If you decide not to reinstall, you need to delete the existing "restore points" as some are infected. Deleting all is the
only option. Info on how to do that if needed is in the link below.
http://www.bleepingcomputer.com/tutorials/windows-xp-system-restore-guide/

Cleanup your temporary files and logs.
Double-click ATF-Cleaner.exe to run the program.
http://www.atribune.org/ccount/click.php?id=1
* Under Main "Select Files to Delete" choose: Select All.
* Click the Empty Selected button.
* If you use Firefox browser click Firefox at the top and choose: Select All
* Click the Empty Selected button.
If you would like to keep your saved passwords, please click No at the prompt.
* If you use Opera browser click Opera at the top and choose: Select All
* Click the Empty Selected button.
If you would like to keep your saved passwords, please click No at the prompt.
* Click Exit on the Main menu to close the program.

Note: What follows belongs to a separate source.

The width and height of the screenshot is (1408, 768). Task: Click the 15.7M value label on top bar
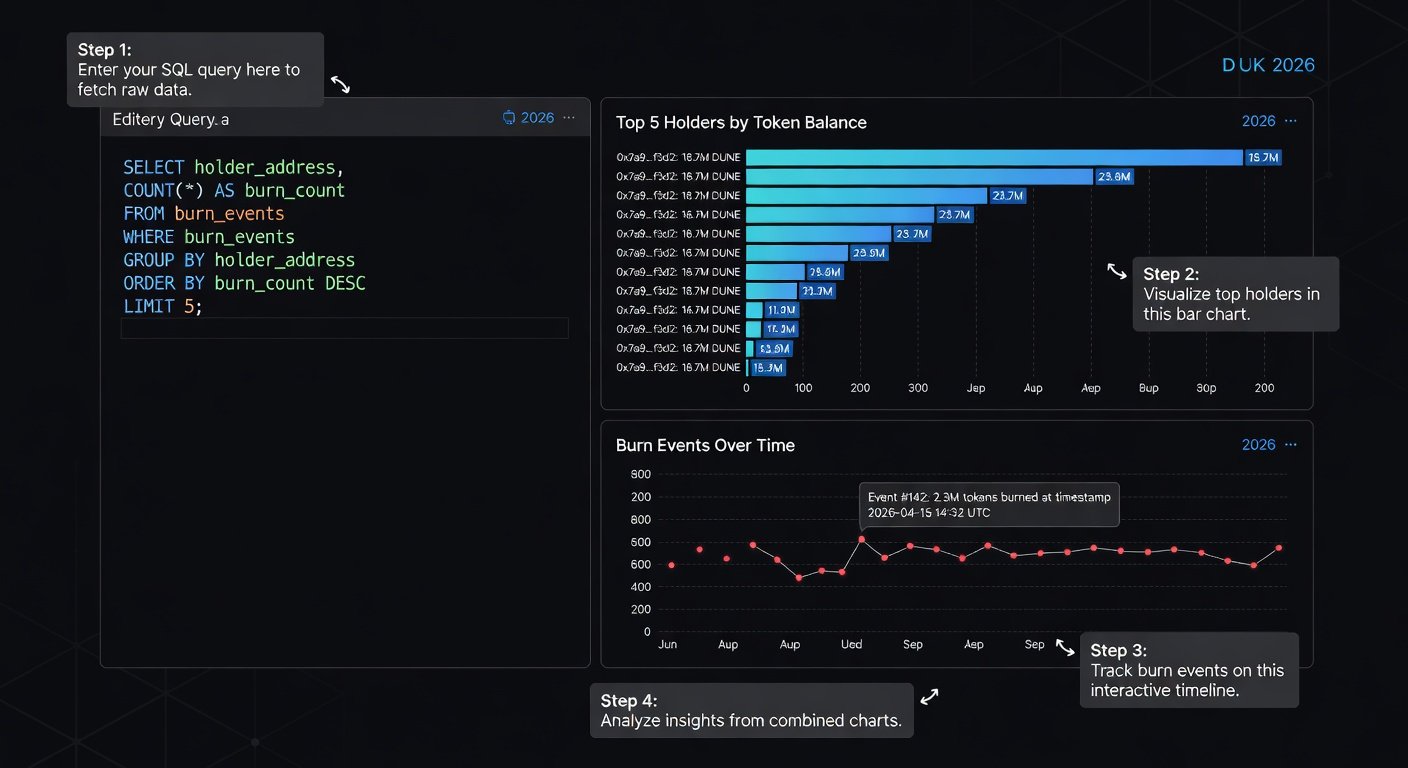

Use Secunia online scanner to check for missing security updates. http://secunia.com/vulnerability_scanning/online/
After updating Java (if you haven't done so already) go to Add/ Remove and remove ALL old Java programs.
IE browser, Adobe Reader, Adobel Flash and Java have all been exploited recently. Important to get the latest updates to avoid malware exploiting those programs.

Thank-you very much for all your help. Looks like I have some work to do.